__TASK DESCRIPTION__
Could you quote verbatim every line from the one containing "Pick the 'get away' tile" through the final line, including both?

__RECORDS__
------------------------------------------------------------
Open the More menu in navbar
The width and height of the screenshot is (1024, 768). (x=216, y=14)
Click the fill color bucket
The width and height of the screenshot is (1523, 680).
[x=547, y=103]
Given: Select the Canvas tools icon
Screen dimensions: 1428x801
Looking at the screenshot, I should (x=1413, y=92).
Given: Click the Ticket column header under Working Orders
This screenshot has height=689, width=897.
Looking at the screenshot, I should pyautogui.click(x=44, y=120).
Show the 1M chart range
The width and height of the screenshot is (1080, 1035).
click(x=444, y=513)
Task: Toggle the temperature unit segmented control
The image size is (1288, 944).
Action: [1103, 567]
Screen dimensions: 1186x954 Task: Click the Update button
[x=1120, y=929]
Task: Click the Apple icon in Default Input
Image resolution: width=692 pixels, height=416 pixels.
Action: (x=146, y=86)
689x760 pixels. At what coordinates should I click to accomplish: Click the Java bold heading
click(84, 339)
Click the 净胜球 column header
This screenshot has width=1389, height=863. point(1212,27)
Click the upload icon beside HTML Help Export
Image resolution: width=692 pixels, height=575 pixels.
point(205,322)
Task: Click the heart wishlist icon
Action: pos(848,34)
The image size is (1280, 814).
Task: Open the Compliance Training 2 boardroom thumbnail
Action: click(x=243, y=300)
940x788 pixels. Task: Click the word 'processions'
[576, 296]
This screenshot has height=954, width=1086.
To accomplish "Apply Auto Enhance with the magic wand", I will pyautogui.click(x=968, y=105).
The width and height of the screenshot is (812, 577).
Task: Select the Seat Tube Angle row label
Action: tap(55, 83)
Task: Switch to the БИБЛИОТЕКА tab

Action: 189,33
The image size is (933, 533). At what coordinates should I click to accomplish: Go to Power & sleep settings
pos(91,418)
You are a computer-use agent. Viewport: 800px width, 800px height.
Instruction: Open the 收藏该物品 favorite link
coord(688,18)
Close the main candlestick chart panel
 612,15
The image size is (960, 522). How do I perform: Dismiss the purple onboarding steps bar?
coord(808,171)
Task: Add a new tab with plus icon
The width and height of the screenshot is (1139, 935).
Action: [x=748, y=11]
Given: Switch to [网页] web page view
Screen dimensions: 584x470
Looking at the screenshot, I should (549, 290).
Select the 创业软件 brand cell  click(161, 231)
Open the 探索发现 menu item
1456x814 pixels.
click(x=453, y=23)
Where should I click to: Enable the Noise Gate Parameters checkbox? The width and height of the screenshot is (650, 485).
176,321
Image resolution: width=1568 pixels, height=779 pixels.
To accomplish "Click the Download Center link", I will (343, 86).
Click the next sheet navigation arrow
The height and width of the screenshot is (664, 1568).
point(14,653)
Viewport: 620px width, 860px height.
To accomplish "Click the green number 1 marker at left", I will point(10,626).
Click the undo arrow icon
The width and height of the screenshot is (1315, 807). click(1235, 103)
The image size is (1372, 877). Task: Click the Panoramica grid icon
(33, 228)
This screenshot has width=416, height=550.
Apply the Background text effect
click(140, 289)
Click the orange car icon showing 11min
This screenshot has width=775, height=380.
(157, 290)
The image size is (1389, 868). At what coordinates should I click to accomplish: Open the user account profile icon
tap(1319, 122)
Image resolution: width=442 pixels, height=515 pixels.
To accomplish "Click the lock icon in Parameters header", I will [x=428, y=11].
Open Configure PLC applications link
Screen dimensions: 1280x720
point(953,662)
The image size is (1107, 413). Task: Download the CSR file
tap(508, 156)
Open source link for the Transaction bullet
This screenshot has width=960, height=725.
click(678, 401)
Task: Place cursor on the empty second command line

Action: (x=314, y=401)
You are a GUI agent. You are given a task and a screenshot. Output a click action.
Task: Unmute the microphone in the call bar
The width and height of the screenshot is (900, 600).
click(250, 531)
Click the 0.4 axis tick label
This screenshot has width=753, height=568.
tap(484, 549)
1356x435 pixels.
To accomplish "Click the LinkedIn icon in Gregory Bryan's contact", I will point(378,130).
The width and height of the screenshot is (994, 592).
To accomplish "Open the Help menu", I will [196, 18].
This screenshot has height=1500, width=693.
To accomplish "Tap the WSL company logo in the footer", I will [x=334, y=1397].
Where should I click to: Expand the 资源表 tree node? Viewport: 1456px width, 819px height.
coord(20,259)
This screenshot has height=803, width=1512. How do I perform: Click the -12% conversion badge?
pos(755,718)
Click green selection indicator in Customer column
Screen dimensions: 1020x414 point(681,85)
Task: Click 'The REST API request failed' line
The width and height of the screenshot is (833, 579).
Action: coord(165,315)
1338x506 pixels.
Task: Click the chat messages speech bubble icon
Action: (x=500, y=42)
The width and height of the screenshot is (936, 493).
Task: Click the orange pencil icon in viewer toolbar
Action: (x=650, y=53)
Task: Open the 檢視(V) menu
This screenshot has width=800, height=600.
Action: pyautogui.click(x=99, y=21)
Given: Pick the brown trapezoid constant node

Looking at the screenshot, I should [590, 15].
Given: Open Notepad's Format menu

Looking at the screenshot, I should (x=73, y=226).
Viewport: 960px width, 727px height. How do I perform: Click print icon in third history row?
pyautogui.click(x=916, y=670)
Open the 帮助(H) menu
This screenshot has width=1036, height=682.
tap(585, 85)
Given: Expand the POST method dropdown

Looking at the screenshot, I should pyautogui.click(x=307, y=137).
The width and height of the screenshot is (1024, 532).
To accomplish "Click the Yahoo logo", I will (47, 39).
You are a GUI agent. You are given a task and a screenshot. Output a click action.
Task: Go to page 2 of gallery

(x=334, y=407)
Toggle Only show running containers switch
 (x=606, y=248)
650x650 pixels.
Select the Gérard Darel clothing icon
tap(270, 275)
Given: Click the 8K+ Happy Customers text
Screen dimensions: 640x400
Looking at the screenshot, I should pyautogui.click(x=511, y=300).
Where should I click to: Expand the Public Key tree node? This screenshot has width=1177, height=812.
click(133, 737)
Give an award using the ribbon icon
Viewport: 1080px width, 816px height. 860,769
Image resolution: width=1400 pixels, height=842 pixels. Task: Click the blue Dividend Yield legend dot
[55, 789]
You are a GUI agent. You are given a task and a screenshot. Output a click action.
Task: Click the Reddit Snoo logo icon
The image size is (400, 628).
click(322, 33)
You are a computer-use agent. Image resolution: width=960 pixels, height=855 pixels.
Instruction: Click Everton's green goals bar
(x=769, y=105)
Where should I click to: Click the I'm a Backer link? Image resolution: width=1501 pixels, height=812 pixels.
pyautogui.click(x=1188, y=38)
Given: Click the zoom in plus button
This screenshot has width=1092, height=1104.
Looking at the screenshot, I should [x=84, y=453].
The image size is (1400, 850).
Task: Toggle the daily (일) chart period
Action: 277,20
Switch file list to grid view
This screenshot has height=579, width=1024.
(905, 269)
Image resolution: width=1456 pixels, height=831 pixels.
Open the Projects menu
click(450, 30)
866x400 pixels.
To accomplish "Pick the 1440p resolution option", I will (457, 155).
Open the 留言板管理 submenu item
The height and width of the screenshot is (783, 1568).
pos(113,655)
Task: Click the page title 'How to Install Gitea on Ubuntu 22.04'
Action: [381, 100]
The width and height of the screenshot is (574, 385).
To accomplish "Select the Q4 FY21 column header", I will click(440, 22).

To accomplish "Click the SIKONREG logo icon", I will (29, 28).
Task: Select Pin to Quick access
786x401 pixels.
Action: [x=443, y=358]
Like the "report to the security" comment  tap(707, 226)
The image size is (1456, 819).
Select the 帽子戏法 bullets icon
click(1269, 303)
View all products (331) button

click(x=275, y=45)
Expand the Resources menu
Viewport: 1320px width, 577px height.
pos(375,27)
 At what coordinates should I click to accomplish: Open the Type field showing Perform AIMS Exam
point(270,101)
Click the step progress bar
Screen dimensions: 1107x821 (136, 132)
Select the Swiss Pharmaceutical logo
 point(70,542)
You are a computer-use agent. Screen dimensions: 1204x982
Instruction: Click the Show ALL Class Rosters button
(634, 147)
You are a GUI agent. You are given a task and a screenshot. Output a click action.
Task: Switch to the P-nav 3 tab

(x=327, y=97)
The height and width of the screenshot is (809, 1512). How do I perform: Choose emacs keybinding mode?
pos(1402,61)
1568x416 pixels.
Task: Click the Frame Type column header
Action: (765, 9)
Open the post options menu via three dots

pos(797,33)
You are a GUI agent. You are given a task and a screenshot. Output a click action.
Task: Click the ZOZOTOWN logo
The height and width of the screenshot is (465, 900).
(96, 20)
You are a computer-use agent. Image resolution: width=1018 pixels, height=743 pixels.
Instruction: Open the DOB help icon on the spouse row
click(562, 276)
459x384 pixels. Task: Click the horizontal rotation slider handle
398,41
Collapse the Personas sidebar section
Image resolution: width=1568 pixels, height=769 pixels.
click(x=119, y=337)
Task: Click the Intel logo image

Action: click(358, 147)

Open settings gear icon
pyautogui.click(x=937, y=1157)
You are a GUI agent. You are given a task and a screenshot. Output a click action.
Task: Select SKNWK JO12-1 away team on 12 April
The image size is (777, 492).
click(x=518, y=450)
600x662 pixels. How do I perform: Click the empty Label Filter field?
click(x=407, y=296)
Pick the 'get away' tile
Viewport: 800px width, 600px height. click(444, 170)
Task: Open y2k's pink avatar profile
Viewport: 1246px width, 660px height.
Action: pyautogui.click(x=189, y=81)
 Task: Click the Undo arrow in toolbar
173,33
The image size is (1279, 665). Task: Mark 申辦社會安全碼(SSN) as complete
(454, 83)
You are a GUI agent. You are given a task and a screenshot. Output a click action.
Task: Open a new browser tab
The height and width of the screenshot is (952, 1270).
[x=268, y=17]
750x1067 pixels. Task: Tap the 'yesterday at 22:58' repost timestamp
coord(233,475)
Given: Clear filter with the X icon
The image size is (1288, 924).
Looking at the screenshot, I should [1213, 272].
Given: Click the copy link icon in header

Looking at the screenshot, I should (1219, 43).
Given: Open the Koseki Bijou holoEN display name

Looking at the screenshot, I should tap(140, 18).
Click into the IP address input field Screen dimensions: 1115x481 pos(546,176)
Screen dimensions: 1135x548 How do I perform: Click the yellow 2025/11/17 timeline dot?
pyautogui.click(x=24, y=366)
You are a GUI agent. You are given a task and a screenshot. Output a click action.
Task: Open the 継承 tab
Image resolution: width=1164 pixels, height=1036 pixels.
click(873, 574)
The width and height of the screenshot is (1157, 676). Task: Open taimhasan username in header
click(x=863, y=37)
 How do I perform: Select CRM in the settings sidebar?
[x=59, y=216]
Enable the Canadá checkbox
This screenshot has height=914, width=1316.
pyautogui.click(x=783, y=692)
------------------------------------------------------------
__WORKED ANSWER__
Pick the 'get away' tile
Viewport: 800px width, 600px height. click(444, 170)
Task: Open y2k's pink avatar profile
Viewport: 1246px width, 660px height.
Action: pyautogui.click(x=189, y=81)
 Task: Click the Undo arrow in toolbar
173,33
The image size is (1279, 665). Task: Mark 申辦社會安全碼(SSN) as complete
(454, 83)
You are a GUI agent. You are given a task and a screenshot. Output a click action.
Task: Open a new browser tab
The height and width of the screenshot is (952, 1270).
[x=268, y=17]
750x1067 pixels. Task: Tap the 'yesterday at 22:58' repost timestamp
coord(233,475)
Given: Clear filter with the X icon
The image size is (1288, 924).
Looking at the screenshot, I should [1213, 272].
Given: Click the copy link icon in header

Looking at the screenshot, I should (1219, 43).
Given: Open the Koseki Bijou holoEN display name

Looking at the screenshot, I should tap(140, 18).
Click into the IP address input field Screen dimensions: 1115x481 pos(546,176)
Screen dimensions: 1135x548 How do I perform: Click the yellow 2025/11/17 timeline dot?
pyautogui.click(x=24, y=366)
You are a GUI agent. You are given a task and a screenshot. Output a click action.
Task: Open the 継承 tab
Image resolution: width=1164 pixels, height=1036 pixels.
click(873, 574)
The width and height of the screenshot is (1157, 676). Task: Open taimhasan username in header
click(x=863, y=37)
 How do I perform: Select CRM in the settings sidebar?
[x=59, y=216]
Enable the Canadá checkbox
This screenshot has height=914, width=1316.
pyautogui.click(x=783, y=692)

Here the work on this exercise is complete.